Consider it a polling place with bedpans as well as ballots.

Hospital patients around Ventura County won't have to give up the opportunity to cast ballots today, as volunteers provide a veritable voter courier service for women in labor, emergency surgery patients and others who can't get to their regular polling places.

In the week before each election--and even on election day--absentee ballots are available for the bedridden, as long as they sign a permission slip provided by the county's election services, said Janna Valenzuela, who has overseen the county's absentee ballots for the last 15 years.

The patients get a ballot--usually delivered by hospital volunteers--that is correct down to school district and city council races, exactly as if they were in their own precincts.

And they can proceed to vote with their feet up, so to speak.

Some people have never missed an election and get anxious if they're in the hospital, Valenzuela said. They don't want to let a hospital stay ruin their streak.

"They're so happy to be able to do this, so in a way it's a really healthy thing," she said.

With 2000 being a general election year, Valenzuela expects several hundred absentee ballots to pour in from county hospitals--far more than in an off-year election.

And the hospitals do what they can to ensure that all registered voters can exercise their right to vote.

Intrepid volunteers--pink ladies and candy stripers--will, if need be, grab that all-important signature in between IV changes, during a blood-pressure check or from a rolling gurney on the way to the operating room.

Keeping their opinions on Measure O, Bush and Gore to themselves, they just help patients vote.

"It's kind of awkward to be asked to vote in between labor pains," joked Lucille Williams, a member of the auxiliary volunteers at St. John's Regional Medical Center in Oxnard, after getting a signature Monday from a woman who was indeed in labor.

Williams and half a dozen other volunteers at St. John's fanned out over the 230-bed hospital Monday morning, armed with lists of patients expected to still be in-house on election day. Some on the list turned out not to be registered voters and others were too young, but a handful of patients on each floor eagerly signed to have a ballot delivered.

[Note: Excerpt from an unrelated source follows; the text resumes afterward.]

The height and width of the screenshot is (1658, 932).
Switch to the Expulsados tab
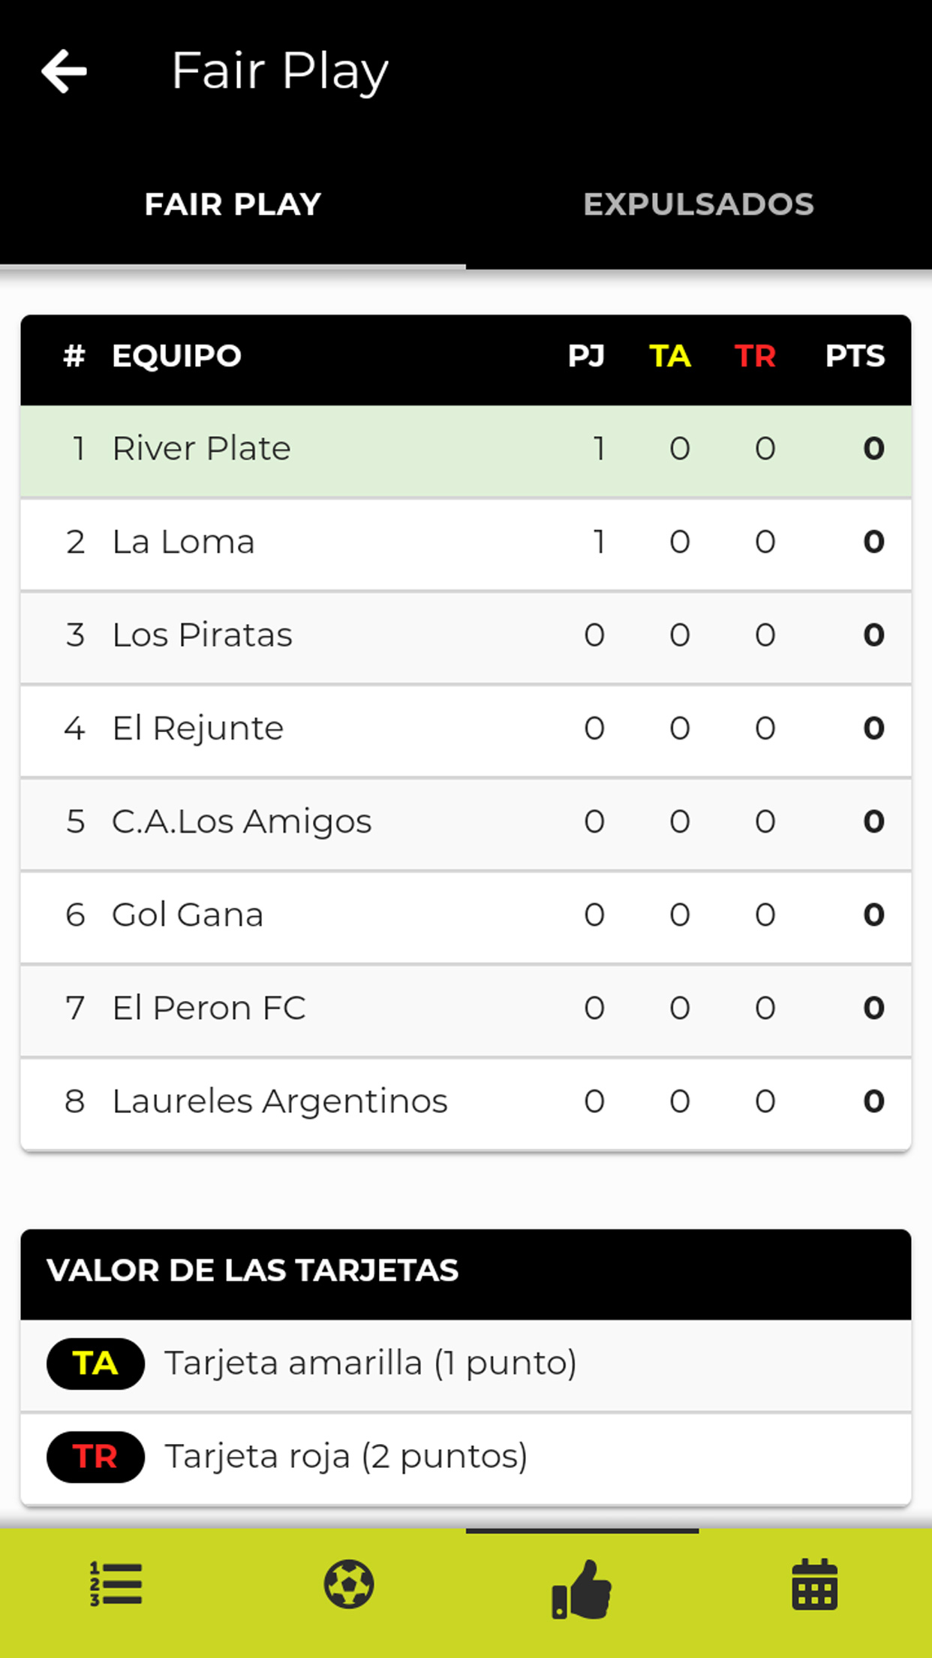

"It beats not taking the opportunity to vote," said 61-year-old Bruce Kihn of Oxnard, who was being treated for pneumonia. "I can't [complain] about those clowns unless I voted against them."

Kihn declined to say which clowns he was referring to.

At the elections division at the County Government Center, volunteers from hospitals across the county brought the signature forms to be exchanged for ballots.

It takes Valenzuela and her team about 40 minutes per hospital to check each batch of slips, make sure all the patients are registered voters, get each patient's correct ballot and hand the volunteers their ballots to take back.

"We're inundated on Monday," Valenzuela said. "We have people in line out the door here and down the hall."

Patients are usually thrilled to be able to cast their ballots, although some need the help of volunteers and friends to mark them.

At Ojai Valley Community Hospital's Continuing Care Center, 103-year-old Esther Edmonds got some help from friend Susan Golbuff, who drove up from Ventura.

Edmonds, who first registered to vote in 1923, remembers the day women first got the vote (she was in New York on a vaudeville stage at the time), that President Woodrow Wilson looked sharp in a top hat and that she liked Harry Truman's no-nonsense attitude.

She didn't like him enough to vote for him, though--in fact, she didn't vote for any of the presidential candidates that year, she said.

So which presidential candidates got the bedside vote? The race is still too close to call, although Edmonds said--after a long pause to remember--that she voted for Bush.

"I thought I'll give the boy a chance," she said.